Morality under threat? Economic hardship and tolerance towards dishonest behaviour
Ein Vortrag von Elodie Douarin (UCL School of Slavonic and East European Studies) im Rahmen der Seminarreihe des AB Ökonomie am IOS.
There is a growing literature linking economic shocks to changes in values and social norms. Here, we investigate the possibility that the 2008 economic crisis, largely perceived as the consequences of wrongdoings in the financial sector and to have been poorly handled by governments, has generated a shift in moral values. We are especially interested in stated tolerance towards dishonest behaviours (such as lying when selling second hand goods or inflating an insurance claim for example). Using data from a survey collected in 2010 (the EBRD LITS2 survey) in 35, mostly East European, countries, we report that respondents directly affected by the 2008 crisis, are systematically more accepting of dishonest behaviours. The effect is small but it is robust to specification change, Oster’s test on unobservable bias, and stronger when the dishonest behaviour described negatively impacts the state or businesses rather than citizens.
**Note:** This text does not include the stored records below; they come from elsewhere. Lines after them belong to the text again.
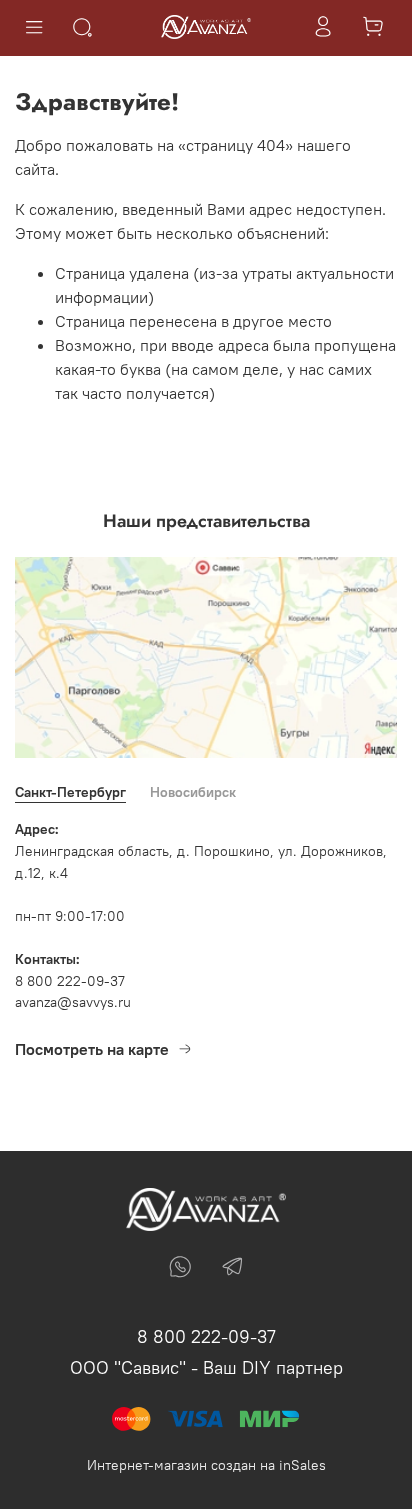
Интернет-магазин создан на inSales (206, 1465)
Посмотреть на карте (92, 1049)
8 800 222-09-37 (206, 1336)
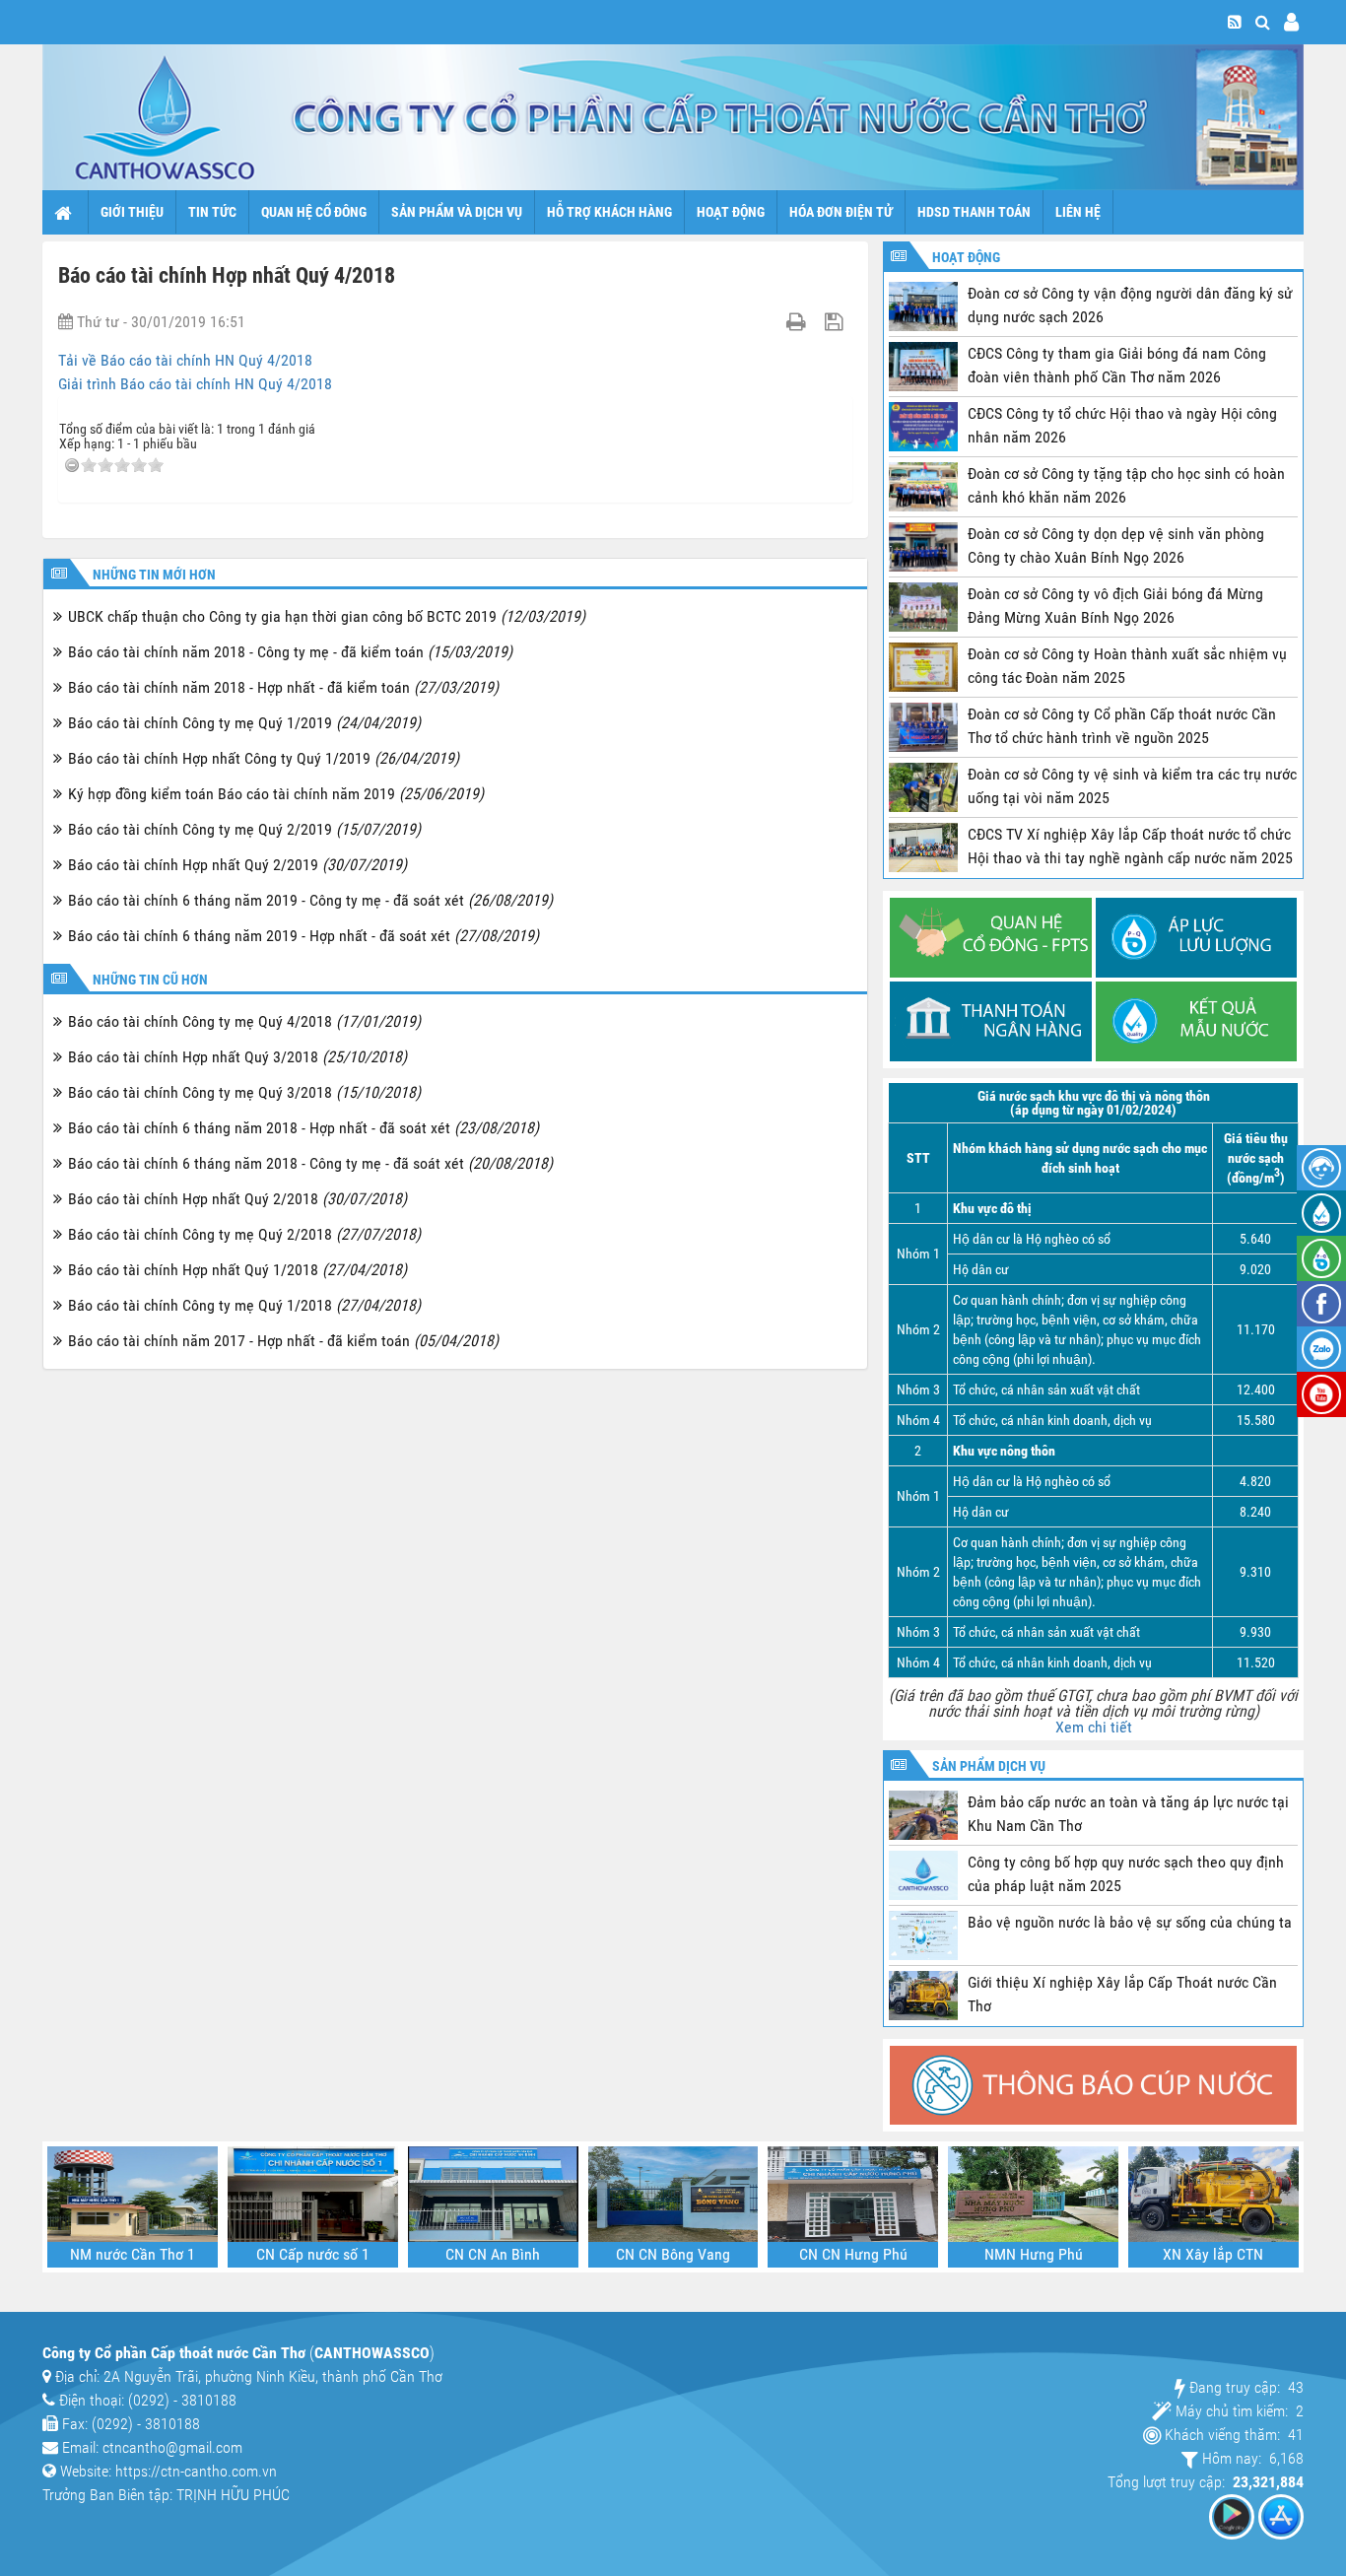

Simultaneously, citizens who live in areas where the crisis has hit the hardest express a stronger rejection of dishonest behaviour. This effect is larger in magnitude, consistently found across all the behaviours investigated, and credibly causal, as it is confirmed by split-sample regressions. Overall, our finding suggests a tightening of moral values after the 2008 crisis, at least in the short-run.